Todos os Santos, 11 de março de 2041

Cheguei ao auditório onde iria fazer uma “palestra” ainda a tempo de escutar a palestrante que me antecedeu. A Emília falava de uma visita que fizera à Escola da Ponte, creio que em finais da década de oitenta, e de pormenores que a surpreenderam:

“Quando cheguei, achei estranho que não houvesse portaria. Tudo aberto, tudo acessível. Procurei o “gabinete do diretor” e não encontrei. Perguntei a uma criança onde estaria o diretor. Ela assim respondeu: 

“Onde deveria estar, minha senhora? O professor Zé está com as crianças! Vá por ali, que já o encontra”.

Após a minha vinda para o Brasil, visitava a Ponte, observando como a escola evoluía na minha ausência. As visitas de início do século me deixavam confortável. Dispondo de um contrato de autonomia – o primeiro contrato celebrado entre uma escola pública e um estado – a Ponte escolhia os seus professores e não havia “gabinete do diretor”. Porém, os últimos tempos da minha participação no projeto foram conturbados. Para aqueles que por lá ficaram, tornou-se difícil a gestão de mais uma “crise”, agudizada pela pérfida ação do ministério.

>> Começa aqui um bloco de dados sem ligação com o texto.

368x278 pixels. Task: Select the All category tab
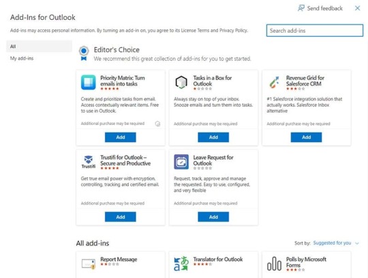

Eu conversava com alunos, que que tinham interiorizado o projeto. Eles se abriam comigo, manifestando senso crítico:

“Parece-nos que os professores novos andam muito desorientados. Precisam de alguém que os ajude a perceber como se trabalha na nossa escola.” 

“Porque dizeis isso?” – quis saber.

“Por exemplo… Ainda ontem houve problemas com uma professora. No debate da tarde, o Rui deu a sua opinião sobre um assunto, mas uma professora nova disse-lhe para estar calado”. 

“E então?” – insisti.

“E então, Professor Zé, o Rui respondeu assim: Eu fico calado, minha senhora. Mas o que eu disse tem de ficar na pauta do debate. Nesta escola, nós sempre fomos ensinados a dizer o que pensamos.” 

A Ponte estava, mais uma vez, a passar por tempos difíceis. Mas a inexperiência dos novos professores não era o principal fator de alguns “desvios de rota”. Ao longo de mais de meio século, houve quem “invadisse” a Ponte com propósitos mesquinhos. E, quando os invasores primavam pela inteligência, discretamente conseguiam degradar um delicado sistema de relações. Quando se afastavam, remoíam ressentimento e degradavam a imagem social da escola tanto quanto era capaz a maldade humana.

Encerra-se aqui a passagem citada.